Position Text on new blank line

B

boswellgw

I would like to position some text on a new page at certain character
positions, ie, 40 spaces from the start, 60 spaces from the start, etc.
Using ".MoveRight Unit:=wdCharacter, Count:=40" does no good since the
blank line doesn't have "characters". Is there an equivalent code to
position text as I described?

Thanks,

Garry
 
J

JR

I believe that the best you're going to get is set a tab for the location,
since not all characters have the same spacings, so Word is lost when you
say 40 characters ("w" is much wider than "i"). If you are using a font
size of 12, I believe that will get you roughly 10 characters per inch, you
could set a tab of 4" for 40 characters. That's just arithmetic!
John
 
B

boswellgw

I understand what you are saying. I tried to use the tab approach but
since the information for the "fields" is variable in length, I don't
get the text to line up with that method. It surprises me that you
can't specify a location on a blank page and put text at that location.
I may have to just create a table and make the columns the desired
width and put the information in the various columns.

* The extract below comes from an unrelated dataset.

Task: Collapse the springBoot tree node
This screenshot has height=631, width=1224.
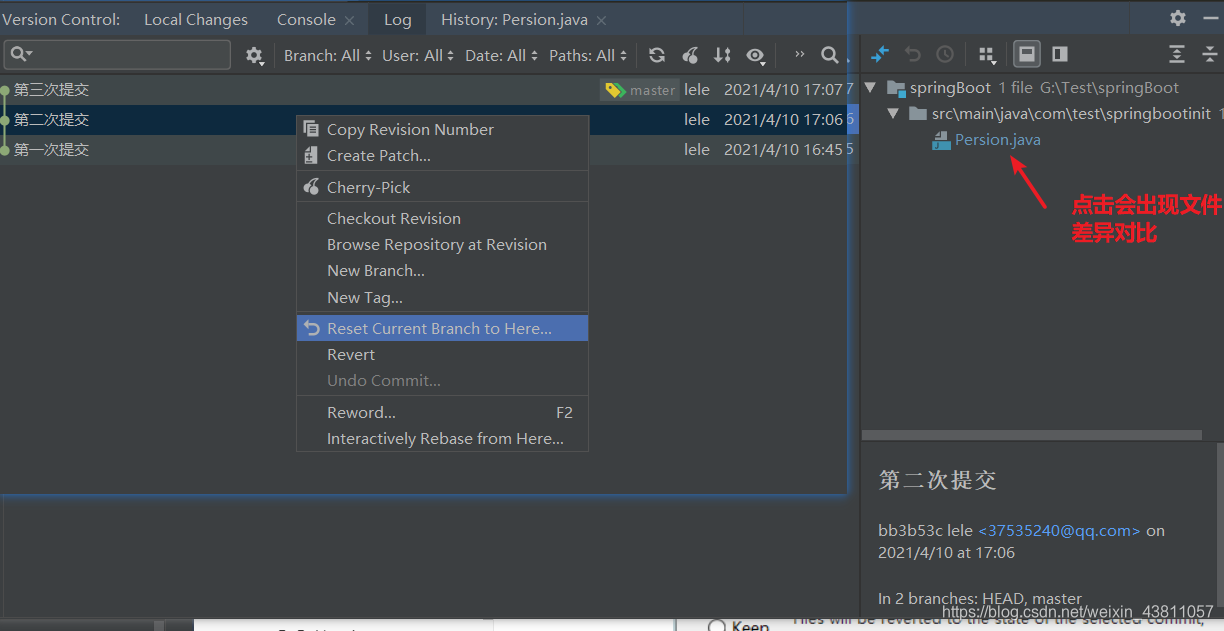Action: (870, 88)
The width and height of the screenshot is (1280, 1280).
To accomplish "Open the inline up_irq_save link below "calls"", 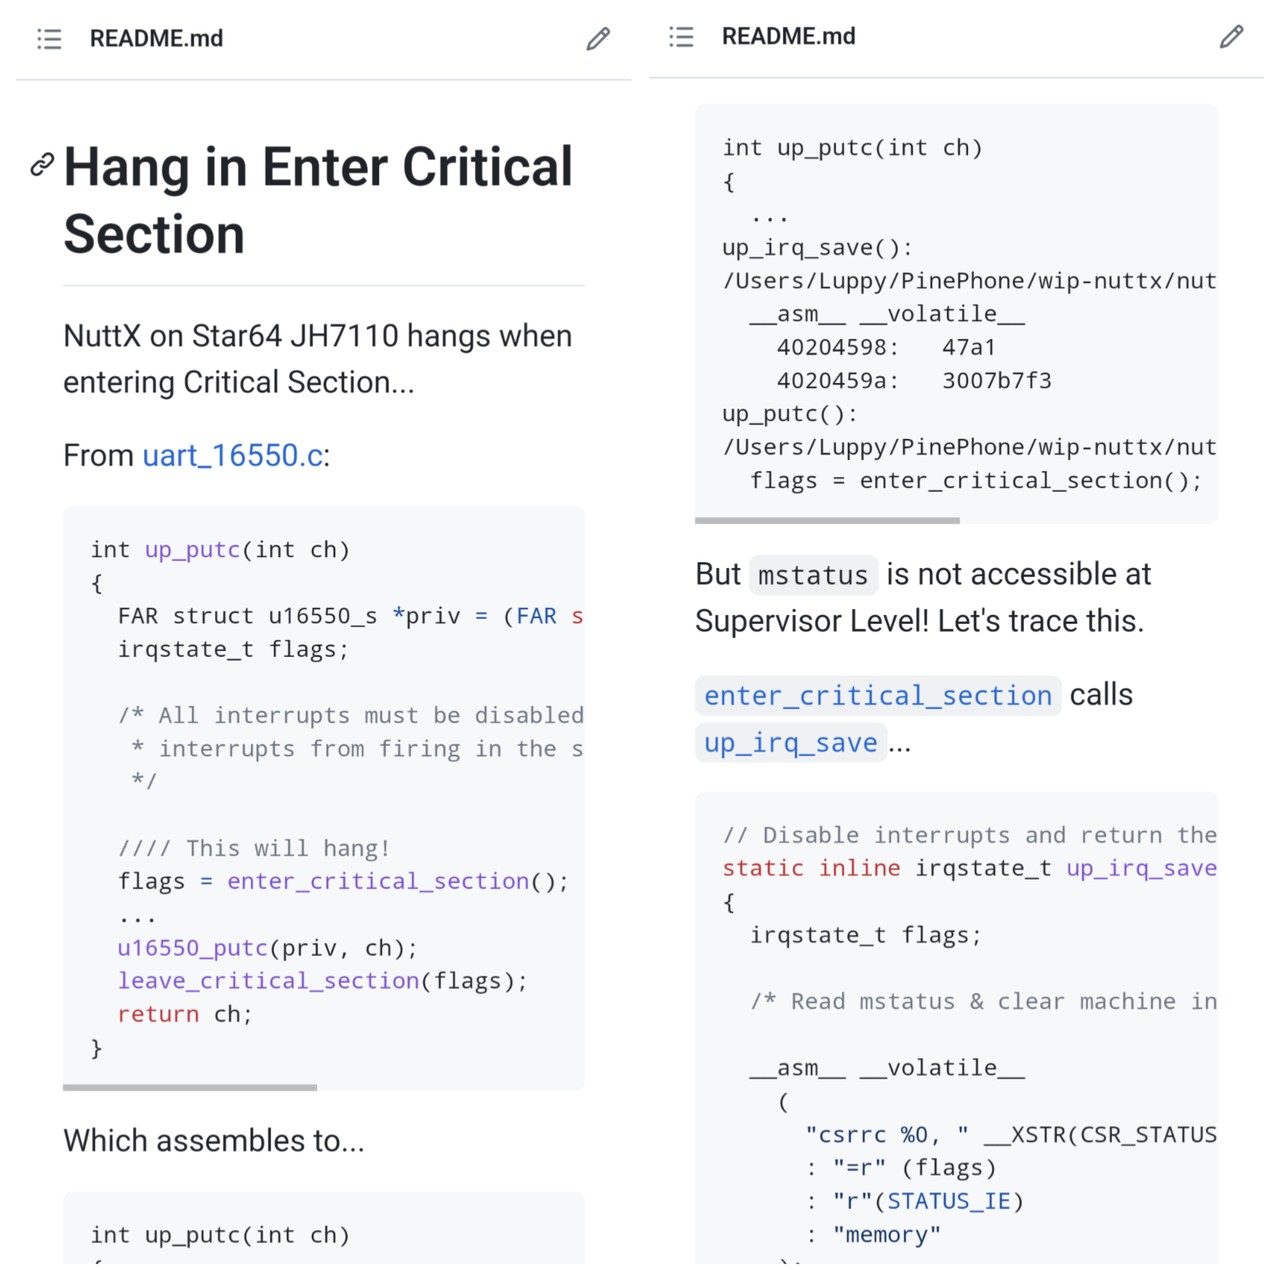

Surely I'm not the first person to have the need to line up text on a
blank page. I thought that there would be an easy answer! Oh well.

Thanks for the answer. It helps even though it doesn't solve the
problem because I won't keep looking for something that is not there.

garry
 
B

boswellgw

I understand what you are saying. I tried to use the tab approach but
since the information for the "fields" is variable in length, I don't
get the text to line up with that method. It surprises me that you
can't specify a location on a blank page and put text at that location.
I may have to just create a table and make the columns the desired
width and put the information in the various columns.

Surely I'm not the first person to have the need to line up text on a
blank page. I thought that there would be an easy answer! Oh well.

Thanks for the answer. It helps even though it doesn't solve the
problem because I won't keep looking for something that is not there.